New research released today shows Sydney’s now chronic housing crisis is costing the economy more than $10 billion per year.

Benchmarked internationally, Sydney meets the key metrics for chronic unaffordability:

  • Median property price over eight times the median household income for more than five consecutive years: Sydney’s median property price is over 13.3 times the price of median income, up from 8.3 a decade ago
  • More than 33% of renter households in housing stress (paying over 30% of monthly income on housing costs): 35.3% of Sydney renter households experience rental stress
  • In the world’s 20 most unaffordable cities for housing across available measures: Sydney is ranked second least affordable major housing market after Hong Kong.

Eamon Waterford, CEO of the Committee for Sydney, said chronic housing unaffordability was a threat to the future potential of Sydney.

“The housing crisis is deeply impacting every single one of us, but we’ve got to be clear that what we’re experiencing isn’t just a short-term housing crisis, it’s now chronic and it’s costing Sydney’s talent, innovation and productivity more than $10bn per year.

“The costs are being felt most by young Sydneysiders just starting to establish their careers, putting a handbrake on the opportunities that would have been open to them if housing in Sydney was more accessible and affordable.

“If we don’t take urgent and sustained action, chronic housing unaffordability will continue to erode Sydney’s competitiveness on the global stage and our city’s long-term economic success.

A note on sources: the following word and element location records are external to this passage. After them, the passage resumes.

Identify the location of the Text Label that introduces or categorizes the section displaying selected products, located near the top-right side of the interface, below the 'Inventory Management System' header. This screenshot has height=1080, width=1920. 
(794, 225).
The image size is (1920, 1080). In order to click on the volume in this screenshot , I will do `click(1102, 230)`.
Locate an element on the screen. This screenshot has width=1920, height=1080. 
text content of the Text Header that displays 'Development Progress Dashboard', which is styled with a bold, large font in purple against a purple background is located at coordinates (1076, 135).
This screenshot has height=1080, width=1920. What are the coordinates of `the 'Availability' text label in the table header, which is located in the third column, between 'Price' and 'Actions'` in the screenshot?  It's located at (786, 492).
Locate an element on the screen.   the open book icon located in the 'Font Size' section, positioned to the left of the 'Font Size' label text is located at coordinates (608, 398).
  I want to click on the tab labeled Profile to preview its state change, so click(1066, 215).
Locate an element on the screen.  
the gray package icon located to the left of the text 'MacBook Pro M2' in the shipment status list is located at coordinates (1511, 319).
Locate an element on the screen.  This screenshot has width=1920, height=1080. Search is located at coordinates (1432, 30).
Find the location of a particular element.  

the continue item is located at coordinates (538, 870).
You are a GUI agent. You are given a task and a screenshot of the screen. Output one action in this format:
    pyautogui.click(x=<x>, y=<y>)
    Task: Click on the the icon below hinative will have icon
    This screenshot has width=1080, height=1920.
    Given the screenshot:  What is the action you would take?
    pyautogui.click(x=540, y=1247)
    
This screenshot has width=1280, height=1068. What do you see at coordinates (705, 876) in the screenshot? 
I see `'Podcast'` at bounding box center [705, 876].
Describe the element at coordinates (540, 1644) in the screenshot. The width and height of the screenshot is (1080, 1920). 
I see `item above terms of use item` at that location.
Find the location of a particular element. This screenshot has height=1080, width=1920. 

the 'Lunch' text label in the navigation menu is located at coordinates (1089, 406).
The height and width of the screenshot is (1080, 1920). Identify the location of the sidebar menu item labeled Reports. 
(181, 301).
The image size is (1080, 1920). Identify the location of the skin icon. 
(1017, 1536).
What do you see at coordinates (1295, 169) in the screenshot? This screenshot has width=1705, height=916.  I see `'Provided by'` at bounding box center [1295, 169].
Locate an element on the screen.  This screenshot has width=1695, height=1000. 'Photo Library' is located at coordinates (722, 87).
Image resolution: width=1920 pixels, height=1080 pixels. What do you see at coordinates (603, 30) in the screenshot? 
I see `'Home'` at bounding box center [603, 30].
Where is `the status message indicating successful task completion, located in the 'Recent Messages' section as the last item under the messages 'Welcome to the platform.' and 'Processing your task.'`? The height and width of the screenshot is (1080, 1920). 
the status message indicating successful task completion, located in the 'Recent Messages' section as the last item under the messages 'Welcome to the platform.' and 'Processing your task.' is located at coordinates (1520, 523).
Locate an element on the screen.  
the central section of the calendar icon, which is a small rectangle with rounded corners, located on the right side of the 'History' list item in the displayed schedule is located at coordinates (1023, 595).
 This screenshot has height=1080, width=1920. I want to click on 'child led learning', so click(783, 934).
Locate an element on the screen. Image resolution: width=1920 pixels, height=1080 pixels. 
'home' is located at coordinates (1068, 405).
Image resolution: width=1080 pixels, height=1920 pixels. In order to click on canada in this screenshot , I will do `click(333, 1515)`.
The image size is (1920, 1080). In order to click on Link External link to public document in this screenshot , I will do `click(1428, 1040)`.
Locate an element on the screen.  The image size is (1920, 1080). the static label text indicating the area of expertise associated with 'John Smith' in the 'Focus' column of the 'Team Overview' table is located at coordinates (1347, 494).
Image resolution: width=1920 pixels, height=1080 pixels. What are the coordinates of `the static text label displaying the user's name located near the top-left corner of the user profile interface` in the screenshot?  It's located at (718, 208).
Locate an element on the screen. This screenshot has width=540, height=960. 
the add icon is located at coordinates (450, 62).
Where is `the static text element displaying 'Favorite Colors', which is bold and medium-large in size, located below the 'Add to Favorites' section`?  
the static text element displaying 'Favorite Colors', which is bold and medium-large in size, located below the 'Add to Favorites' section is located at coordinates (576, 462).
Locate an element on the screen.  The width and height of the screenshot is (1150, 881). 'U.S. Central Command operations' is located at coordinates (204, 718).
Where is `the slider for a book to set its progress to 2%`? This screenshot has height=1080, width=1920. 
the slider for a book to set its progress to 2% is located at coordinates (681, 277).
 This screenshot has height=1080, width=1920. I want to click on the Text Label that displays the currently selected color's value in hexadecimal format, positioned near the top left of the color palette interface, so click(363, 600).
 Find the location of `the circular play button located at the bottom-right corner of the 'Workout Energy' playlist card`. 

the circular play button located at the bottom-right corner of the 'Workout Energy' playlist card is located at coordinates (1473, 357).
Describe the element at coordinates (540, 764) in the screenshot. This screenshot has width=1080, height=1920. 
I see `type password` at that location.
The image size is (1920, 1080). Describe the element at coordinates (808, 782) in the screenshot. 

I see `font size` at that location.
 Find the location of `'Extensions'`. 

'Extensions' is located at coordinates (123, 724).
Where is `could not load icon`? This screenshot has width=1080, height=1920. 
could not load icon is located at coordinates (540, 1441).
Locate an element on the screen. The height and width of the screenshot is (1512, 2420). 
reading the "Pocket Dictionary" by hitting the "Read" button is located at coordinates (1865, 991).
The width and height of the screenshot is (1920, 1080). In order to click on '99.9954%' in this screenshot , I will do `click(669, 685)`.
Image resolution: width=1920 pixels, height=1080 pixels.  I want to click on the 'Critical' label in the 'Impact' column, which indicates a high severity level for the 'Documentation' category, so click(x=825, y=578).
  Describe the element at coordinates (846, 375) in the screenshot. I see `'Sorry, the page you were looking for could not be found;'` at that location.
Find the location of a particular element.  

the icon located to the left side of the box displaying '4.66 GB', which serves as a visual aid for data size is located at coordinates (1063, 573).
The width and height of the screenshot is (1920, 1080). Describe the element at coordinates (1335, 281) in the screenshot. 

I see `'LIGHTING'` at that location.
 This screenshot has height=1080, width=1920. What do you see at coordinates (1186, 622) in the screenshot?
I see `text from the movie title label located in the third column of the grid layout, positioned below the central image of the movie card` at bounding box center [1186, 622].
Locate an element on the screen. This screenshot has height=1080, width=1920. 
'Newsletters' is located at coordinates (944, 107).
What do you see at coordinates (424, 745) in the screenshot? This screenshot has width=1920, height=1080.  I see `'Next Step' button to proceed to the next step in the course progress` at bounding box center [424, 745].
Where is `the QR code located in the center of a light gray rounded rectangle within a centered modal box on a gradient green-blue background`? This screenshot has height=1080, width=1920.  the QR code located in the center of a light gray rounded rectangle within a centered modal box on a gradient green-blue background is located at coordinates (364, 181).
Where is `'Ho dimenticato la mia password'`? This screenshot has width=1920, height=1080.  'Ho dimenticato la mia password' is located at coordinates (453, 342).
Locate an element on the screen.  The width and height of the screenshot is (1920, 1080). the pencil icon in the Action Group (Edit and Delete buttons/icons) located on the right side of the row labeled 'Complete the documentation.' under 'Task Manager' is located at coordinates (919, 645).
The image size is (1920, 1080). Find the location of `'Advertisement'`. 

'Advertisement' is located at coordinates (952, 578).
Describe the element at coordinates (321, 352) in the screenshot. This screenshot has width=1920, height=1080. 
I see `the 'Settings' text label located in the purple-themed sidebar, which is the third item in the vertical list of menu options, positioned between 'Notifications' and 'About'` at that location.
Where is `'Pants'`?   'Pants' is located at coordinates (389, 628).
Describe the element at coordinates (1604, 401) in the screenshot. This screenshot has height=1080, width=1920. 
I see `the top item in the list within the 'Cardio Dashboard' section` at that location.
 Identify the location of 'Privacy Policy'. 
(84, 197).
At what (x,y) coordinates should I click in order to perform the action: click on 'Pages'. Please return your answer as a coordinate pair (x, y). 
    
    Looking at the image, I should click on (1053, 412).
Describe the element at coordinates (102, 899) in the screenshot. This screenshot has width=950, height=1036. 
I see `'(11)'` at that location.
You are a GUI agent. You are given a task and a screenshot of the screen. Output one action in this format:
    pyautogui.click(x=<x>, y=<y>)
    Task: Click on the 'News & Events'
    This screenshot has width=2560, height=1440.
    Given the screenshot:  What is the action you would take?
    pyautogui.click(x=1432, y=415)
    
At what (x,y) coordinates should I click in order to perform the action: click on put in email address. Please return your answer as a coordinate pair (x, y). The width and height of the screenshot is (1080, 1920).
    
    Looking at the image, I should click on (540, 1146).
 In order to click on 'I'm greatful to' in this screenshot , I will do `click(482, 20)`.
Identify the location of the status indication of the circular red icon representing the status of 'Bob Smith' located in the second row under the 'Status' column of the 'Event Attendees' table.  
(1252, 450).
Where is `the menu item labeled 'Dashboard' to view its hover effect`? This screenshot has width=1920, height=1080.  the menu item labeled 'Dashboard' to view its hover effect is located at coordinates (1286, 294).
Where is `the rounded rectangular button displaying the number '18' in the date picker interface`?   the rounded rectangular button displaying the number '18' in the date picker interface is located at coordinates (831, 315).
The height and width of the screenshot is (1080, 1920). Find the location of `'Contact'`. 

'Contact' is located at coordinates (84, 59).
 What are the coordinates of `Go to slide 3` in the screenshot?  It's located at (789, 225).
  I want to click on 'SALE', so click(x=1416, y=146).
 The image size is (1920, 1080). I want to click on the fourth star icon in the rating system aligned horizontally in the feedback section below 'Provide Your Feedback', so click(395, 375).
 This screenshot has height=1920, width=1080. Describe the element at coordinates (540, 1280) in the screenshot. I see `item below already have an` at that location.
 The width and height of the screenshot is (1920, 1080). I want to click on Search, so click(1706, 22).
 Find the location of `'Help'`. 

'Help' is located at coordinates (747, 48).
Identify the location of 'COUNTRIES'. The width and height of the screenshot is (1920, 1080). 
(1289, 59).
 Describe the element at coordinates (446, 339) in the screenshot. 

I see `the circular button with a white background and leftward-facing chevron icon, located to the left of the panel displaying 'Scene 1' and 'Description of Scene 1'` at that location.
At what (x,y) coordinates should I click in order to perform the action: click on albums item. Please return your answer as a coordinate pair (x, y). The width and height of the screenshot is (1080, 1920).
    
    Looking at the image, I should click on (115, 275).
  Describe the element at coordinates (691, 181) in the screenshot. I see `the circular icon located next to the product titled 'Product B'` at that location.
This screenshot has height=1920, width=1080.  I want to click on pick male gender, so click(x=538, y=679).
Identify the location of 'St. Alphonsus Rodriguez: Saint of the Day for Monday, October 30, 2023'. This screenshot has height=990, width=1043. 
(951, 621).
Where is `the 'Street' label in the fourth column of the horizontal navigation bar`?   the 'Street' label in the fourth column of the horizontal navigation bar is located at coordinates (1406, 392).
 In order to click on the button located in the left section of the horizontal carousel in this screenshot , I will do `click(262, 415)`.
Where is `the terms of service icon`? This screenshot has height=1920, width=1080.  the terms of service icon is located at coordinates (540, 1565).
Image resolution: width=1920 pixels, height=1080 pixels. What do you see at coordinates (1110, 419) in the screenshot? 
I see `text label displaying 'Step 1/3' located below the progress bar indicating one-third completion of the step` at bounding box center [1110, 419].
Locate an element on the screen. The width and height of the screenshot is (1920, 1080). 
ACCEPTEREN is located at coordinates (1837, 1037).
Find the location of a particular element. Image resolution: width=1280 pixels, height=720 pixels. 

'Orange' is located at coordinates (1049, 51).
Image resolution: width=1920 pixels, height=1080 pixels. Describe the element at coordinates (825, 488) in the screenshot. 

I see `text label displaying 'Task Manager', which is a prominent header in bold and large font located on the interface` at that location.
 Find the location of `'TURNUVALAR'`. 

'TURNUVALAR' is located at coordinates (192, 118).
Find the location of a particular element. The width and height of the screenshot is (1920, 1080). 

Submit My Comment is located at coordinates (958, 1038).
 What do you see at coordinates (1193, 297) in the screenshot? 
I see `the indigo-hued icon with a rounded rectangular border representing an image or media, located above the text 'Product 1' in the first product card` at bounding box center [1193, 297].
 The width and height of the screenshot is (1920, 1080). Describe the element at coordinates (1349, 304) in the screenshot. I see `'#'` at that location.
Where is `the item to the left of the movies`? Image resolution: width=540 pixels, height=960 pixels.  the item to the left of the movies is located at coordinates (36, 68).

“We can’t solve this overnight, but we can commit to the bold, brave and long-term program required to send Sydney’s chronic housing crisis into remission and stop future relapses.”

Building on significant past work, the Committee for Sydney recommends three key actions:

  • Bring Sydney in line with other global cities by introducing an inclusionary zoning target (to provide affordable housing in new developments) on all rezonings, with appropriate transitional provisions
  • Invest in much more social and affordable housing
  • Significantly increase housing supply and do it well – with good transport connectivity, affordable housing, open space, schools, child care, shops and services.

While there has been extensive research into the social costs of unaffordable housing, this global benchmarking study from the Committee for Sydney with Business of Cities considers the implications of chronic unaffordability for Sydney’s long term economic success.